> _What you are asked to do_:
The full set of entries, reproduced exactly, is the expected answer.

> _Dataset_:
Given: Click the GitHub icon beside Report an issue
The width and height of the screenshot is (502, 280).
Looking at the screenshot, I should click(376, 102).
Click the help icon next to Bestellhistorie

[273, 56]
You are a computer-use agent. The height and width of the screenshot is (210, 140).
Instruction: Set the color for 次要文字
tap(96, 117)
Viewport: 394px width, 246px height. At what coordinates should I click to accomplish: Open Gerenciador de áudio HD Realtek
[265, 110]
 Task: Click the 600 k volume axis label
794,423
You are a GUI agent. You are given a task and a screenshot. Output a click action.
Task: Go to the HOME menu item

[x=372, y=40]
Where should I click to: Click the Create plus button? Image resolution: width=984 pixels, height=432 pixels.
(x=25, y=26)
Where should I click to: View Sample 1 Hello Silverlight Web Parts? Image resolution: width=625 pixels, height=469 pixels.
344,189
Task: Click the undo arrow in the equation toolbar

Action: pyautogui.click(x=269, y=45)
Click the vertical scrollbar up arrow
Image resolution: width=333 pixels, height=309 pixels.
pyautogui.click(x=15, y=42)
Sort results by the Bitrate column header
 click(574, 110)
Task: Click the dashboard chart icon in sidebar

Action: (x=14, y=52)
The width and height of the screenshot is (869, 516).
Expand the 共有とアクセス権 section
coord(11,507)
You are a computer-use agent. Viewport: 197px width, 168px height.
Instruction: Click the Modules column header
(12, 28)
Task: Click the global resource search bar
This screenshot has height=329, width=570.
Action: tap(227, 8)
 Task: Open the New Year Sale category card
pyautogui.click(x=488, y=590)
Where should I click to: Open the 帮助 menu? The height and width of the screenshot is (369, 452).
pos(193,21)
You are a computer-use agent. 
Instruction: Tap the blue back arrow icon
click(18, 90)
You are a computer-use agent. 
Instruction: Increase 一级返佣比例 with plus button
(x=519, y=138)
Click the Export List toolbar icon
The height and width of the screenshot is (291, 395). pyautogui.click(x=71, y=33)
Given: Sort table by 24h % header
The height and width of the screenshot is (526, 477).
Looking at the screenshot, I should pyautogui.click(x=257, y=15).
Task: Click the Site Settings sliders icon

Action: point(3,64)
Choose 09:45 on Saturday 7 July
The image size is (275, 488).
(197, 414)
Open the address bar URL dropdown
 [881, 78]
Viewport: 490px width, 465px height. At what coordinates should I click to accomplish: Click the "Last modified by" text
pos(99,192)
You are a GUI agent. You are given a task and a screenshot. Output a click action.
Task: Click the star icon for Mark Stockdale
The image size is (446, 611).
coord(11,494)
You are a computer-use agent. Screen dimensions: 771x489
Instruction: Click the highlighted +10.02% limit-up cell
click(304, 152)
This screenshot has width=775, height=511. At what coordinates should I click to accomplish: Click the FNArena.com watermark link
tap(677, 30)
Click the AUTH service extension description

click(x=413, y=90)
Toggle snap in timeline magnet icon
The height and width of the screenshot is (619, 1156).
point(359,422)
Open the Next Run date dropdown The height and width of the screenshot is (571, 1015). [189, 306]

> _Exercise answer_:
Given: Click the GitHub icon beside Report an issue
The width and height of the screenshot is (502, 280).
Looking at the screenshot, I should click(376, 102).
Click the help icon next to Bestellhistorie

[273, 56]
You are a computer-use agent. The height and width of the screenshot is (210, 140).
Instruction: Set the color for 次要文字
tap(96, 117)
Viewport: 394px width, 246px height. At what coordinates should I click to accomplish: Open Gerenciador de áudio HD Realtek
[265, 110]
 Task: Click the 600 k volume axis label
794,423
You are a GUI agent. You are given a task and a screenshot. Output a click action.
Task: Go to the HOME menu item

[x=372, y=40]
Where should I click to: Click the Create plus button? Image resolution: width=984 pixels, height=432 pixels.
(x=25, y=26)
Where should I click to: View Sample 1 Hello Silverlight Web Parts? Image resolution: width=625 pixels, height=469 pixels.
344,189
Task: Click the undo arrow in the equation toolbar

Action: pyautogui.click(x=269, y=45)
Click the vertical scrollbar up arrow
Image resolution: width=333 pixels, height=309 pixels.
pyautogui.click(x=15, y=42)
Sort results by the Bitrate column header
 click(574, 110)
Task: Click the dashboard chart icon in sidebar

Action: (x=14, y=52)
The width and height of the screenshot is (869, 516).
Expand the 共有とアクセス権 section
coord(11,507)
You are a computer-use agent. Viewport: 197px width, 168px height.
Instruction: Click the Modules column header
(12, 28)
Task: Click the global resource search bar
This screenshot has height=329, width=570.
Action: tap(227, 8)
 Task: Open the New Year Sale category card
pyautogui.click(x=488, y=590)
Where should I click to: Open the 帮助 menu? The height and width of the screenshot is (369, 452).
pos(193,21)
You are a computer-use agent. 
Instruction: Tap the blue back arrow icon
click(18, 90)
You are a computer-use agent. 
Instruction: Increase 一级返佣比例 with plus button
(x=519, y=138)
Click the Export List toolbar icon
The height and width of the screenshot is (291, 395). pyautogui.click(x=71, y=33)
Given: Sort table by 24h % header
The height and width of the screenshot is (526, 477).
Looking at the screenshot, I should pyautogui.click(x=257, y=15).
Task: Click the Site Settings sliders icon

Action: point(3,64)
Choose 09:45 on Saturday 7 July
The image size is (275, 488).
(197, 414)
Open the address bar URL dropdown
 [881, 78]
Viewport: 490px width, 465px height. At what coordinates should I click to accomplish: Click the "Last modified by" text
pos(99,192)
You are a GUI agent. You are given a task and a screenshot. Output a click action.
Task: Click the star icon for Mark Stockdale
The image size is (446, 611).
coord(11,494)
You are a computer-use agent. Screen dimensions: 771x489
Instruction: Click the highlighted +10.02% limit-up cell
click(304, 152)
This screenshot has width=775, height=511. At what coordinates should I click to accomplish: Click the FNArena.com watermark link
tap(677, 30)
Click the AUTH service extension description

click(x=413, y=90)
Toggle snap in timeline magnet icon
The height and width of the screenshot is (619, 1156).
point(359,422)
Open the Next Run date dropdown The height and width of the screenshot is (571, 1015). [189, 306]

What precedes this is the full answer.